The US-China Relationship in Context (Panel 1)
Since becoming President, Donald Trump has held summits with Japan’s Premier Abe Shinzo and China’s President Xi Jinping that have been widely regarded as improving (dramatically in Japan’s case) potentially shaky relations, canceled US participation the TPP, dispatched the vice president and cabinet level officials to the region who have offered assurances of continuity in US policy, reaffirmed US adherence to its one China policy (after casting doubt on that policy following a post-election phone call with Taiwanese President Tsai Ing-wen), foregone (for now) conflict with China over currency, trade and other economic issues (which had been a prominent campaign theme), and adopted a highly assertive posture towards North Korea and its nuclear weapons and ballistic missile programs, while pressing China to exert greater pressure on Pyongyang.

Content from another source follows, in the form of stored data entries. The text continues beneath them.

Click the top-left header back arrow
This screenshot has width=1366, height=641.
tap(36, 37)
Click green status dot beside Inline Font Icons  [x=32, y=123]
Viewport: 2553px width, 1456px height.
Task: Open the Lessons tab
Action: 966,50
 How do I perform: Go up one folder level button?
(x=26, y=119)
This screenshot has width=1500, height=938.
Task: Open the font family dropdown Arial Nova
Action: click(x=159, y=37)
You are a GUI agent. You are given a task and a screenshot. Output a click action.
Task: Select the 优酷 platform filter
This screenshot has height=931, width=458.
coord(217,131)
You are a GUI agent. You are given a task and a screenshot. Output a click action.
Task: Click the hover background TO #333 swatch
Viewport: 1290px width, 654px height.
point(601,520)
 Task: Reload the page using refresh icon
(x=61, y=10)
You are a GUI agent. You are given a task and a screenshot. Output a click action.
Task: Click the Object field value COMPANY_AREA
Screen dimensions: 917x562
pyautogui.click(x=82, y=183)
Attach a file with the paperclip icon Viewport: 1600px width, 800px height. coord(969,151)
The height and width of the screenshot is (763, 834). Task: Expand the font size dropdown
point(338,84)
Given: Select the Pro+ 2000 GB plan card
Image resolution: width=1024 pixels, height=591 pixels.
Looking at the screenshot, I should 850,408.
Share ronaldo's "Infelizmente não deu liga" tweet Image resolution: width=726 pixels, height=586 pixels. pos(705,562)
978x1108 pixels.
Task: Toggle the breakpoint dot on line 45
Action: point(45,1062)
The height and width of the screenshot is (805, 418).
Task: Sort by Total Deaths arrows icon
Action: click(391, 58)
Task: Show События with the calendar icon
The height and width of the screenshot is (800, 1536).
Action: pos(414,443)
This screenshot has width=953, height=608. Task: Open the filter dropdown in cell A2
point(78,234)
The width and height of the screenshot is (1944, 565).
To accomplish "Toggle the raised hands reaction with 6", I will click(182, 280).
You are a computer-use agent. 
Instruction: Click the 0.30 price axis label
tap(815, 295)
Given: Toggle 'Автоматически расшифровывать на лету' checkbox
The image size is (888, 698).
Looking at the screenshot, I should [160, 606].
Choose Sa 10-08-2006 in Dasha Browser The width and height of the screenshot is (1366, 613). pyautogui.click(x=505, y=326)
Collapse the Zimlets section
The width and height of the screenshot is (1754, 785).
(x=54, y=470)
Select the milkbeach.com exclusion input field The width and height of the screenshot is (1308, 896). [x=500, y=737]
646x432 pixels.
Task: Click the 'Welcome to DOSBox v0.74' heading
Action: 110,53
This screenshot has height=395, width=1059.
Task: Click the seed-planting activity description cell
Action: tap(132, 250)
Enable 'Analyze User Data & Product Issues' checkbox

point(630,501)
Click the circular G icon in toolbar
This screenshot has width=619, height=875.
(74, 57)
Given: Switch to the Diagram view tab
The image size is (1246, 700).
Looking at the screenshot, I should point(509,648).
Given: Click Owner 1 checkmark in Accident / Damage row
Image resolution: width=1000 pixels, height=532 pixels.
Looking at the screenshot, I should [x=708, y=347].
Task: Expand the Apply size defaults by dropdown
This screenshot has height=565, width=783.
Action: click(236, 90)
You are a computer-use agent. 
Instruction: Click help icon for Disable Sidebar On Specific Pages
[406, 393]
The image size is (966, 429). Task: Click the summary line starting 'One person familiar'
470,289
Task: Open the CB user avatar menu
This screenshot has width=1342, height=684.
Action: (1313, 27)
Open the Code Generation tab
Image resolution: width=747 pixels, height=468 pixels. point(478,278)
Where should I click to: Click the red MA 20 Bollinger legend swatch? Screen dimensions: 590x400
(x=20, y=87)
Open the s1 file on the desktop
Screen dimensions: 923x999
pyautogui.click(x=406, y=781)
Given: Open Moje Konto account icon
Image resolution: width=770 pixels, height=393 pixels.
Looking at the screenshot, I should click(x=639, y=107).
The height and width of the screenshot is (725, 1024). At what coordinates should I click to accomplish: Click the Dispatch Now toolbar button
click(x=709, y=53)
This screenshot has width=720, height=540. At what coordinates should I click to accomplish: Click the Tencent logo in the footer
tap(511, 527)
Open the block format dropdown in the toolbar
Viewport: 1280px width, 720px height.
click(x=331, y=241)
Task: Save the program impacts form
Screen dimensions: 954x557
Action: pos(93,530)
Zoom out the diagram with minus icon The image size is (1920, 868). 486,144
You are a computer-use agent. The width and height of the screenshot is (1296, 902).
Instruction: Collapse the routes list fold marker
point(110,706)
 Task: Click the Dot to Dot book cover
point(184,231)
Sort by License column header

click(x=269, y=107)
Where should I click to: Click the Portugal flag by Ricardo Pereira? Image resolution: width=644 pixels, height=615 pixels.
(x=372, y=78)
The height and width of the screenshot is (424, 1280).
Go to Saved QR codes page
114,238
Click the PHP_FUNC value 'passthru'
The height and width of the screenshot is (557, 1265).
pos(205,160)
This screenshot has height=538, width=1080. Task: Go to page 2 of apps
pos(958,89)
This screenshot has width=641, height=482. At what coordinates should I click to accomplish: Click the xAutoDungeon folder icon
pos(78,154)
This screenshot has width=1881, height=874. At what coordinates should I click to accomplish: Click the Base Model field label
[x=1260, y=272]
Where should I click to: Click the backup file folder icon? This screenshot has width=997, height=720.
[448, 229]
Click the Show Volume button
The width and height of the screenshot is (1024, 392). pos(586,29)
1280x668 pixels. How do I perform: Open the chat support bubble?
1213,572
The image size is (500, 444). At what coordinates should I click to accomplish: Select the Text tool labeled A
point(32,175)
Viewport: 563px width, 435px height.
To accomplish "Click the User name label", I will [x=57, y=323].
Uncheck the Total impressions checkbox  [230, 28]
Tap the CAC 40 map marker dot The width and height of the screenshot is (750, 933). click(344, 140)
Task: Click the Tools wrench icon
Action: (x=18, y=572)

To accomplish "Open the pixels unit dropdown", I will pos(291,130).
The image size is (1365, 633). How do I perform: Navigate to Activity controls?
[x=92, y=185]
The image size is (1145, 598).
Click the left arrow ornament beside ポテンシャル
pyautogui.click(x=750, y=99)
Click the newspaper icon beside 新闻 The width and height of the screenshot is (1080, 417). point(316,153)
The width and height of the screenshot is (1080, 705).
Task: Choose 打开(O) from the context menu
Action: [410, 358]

With conflicting or unclear signals during the campaign, transition and first months of the new administration, and with key positions on East Asia policy almost entirely unfilled as the new presidency passes its hundred day point, what have been the patterns and what are the likely or possible trajectories of Trump-era US policies toward East Asia? How are events in the region, including reactions to US actions and statements, likely to shape US policy? What are the implications for regional stability and security, regional economic integration, and US interests, and the US’s role, in East Asia?
The Foreign Policy Research Institute’s Asia Program and the University of Pennsylvania’s Perry World House present a symposium to address these issues.